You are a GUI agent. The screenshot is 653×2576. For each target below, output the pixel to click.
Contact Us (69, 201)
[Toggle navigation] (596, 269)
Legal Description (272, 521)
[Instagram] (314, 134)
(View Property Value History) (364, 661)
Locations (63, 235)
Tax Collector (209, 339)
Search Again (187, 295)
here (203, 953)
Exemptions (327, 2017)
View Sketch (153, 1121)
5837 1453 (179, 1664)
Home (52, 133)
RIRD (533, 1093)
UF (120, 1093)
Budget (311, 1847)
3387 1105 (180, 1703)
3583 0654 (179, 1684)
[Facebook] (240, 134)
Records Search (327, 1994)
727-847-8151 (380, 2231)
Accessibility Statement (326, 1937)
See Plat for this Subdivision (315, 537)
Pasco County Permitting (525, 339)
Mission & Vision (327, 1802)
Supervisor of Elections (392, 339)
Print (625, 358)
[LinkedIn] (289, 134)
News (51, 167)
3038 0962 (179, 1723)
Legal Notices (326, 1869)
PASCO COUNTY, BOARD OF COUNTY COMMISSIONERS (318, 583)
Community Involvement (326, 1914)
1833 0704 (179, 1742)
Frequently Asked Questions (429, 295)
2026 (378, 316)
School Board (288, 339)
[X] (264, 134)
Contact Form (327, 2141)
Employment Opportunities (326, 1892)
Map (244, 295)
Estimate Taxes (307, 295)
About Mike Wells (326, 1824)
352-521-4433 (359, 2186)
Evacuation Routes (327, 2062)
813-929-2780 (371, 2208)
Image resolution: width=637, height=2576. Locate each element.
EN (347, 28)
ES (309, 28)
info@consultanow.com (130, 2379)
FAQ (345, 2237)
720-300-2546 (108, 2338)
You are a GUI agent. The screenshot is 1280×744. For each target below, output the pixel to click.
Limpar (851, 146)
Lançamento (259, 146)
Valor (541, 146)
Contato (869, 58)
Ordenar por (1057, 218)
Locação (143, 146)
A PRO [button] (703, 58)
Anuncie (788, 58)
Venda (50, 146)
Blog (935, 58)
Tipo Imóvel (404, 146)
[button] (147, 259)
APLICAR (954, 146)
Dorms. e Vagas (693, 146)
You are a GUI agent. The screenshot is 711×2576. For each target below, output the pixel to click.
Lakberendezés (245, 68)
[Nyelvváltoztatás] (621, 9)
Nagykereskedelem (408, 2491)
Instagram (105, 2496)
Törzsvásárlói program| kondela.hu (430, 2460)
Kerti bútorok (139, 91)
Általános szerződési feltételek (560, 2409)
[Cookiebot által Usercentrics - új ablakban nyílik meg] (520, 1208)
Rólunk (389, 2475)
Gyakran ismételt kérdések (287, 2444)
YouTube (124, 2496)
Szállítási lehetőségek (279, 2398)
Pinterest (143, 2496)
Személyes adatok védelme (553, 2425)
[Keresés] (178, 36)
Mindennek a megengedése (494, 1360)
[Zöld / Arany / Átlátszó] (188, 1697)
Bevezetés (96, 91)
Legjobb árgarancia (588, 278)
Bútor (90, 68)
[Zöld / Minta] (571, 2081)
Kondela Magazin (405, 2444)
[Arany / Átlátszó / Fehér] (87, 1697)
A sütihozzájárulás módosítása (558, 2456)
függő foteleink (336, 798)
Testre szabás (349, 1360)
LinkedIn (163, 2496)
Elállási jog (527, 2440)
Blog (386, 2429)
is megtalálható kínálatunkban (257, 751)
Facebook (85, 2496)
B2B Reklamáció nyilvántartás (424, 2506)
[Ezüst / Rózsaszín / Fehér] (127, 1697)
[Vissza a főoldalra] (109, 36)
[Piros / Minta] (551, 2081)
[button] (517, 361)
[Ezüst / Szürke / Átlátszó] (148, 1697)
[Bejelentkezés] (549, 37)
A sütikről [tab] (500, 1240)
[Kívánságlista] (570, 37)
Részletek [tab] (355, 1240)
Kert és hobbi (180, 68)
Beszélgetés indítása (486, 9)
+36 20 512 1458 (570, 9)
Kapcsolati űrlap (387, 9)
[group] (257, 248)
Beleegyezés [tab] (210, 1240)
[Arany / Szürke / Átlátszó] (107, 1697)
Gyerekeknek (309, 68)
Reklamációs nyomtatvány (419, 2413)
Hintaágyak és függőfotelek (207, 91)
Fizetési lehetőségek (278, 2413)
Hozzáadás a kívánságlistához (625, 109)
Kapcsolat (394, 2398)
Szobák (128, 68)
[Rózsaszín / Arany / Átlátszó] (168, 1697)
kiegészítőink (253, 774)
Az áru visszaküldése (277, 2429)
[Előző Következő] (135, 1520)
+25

● ● ● ●

_WHAT NEEDS TO BE DONE_
Find "Supervisor of Elections (392, 339)" in the entries above and copy that whole line exactly, then each line after it through the line that contains "1833 0704 (179, 1742)".

_RESPONSE TO THIS TASK_
Supervisor of Elections (392, 339)
Print (625, 358)
[LinkedIn] (289, 134)
News (51, 167)
3038 0962 (179, 1723)
Legal Notices (326, 1869)
PASCO COUNTY, BOARD OF COUNTY COMMISSIONERS (318, 583)
Community Involvement (326, 1914)
1833 0704 (179, 1742)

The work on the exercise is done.